§ Article
I'm thinking that the FreeNAS just modulates the CPU Frequency, but windows is able to do more of the advanced Cool 'N' Quiet things to reduce it even further, and that I guess when I'm not connected via remote desktop and have CPU-Z open, it eventually gets the core speed down to minimum too (200/300Mhz)..

The BR / HD-DVD ripping is mainly done with Make MKV, and I re-encode to give about 12Mbit video rate which seems to be more then good enough for my eyes.. Those I can't do that way I use AnyDVDHD to just rip the feature.evo etc and store natively.
I agree that keeping the collection for films I may only watch once in a blue moon is overkill, but I have more then 1 HD Media streamer around the house and these don't have any BR/HD-DVD Drive.. In fact the BR/HD-DVD drive (GGW-H20L LG) is a weak point, if that breaks, I may struggle to get any HD-DVD Drive, so I might try and slowly replace what I can with BR, just I bought 50 HD-DVD's at £2 each..
 
Which BIOS is best now then? This or Official HP?

Plus which port would be faster to connect to? I want a notebook drive on one port and a Removable drive bay on another (plus the 4 bays for my 2Tb drives).

§ Dataset entries
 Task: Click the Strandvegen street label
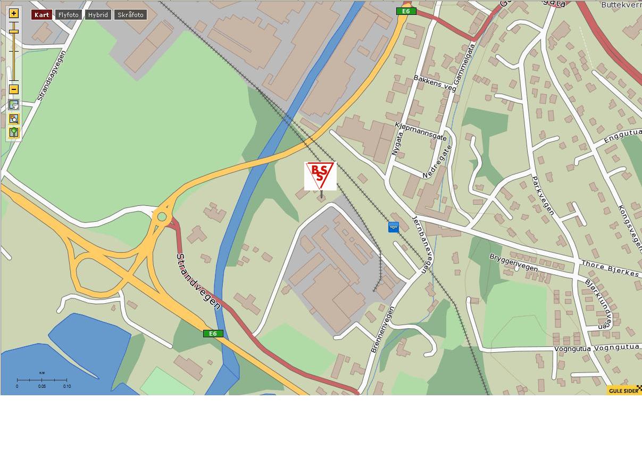pyautogui.click(x=198, y=281)
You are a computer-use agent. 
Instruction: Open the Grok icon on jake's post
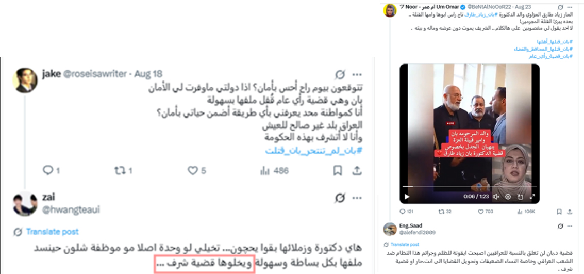pos(340,74)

§ What the exercise asks
According to the forum post, how much did the writer pay for each of the 50 HD-DVDs? The items are separate material and unrelated to the forum post.

§ Expected answer
£2 each.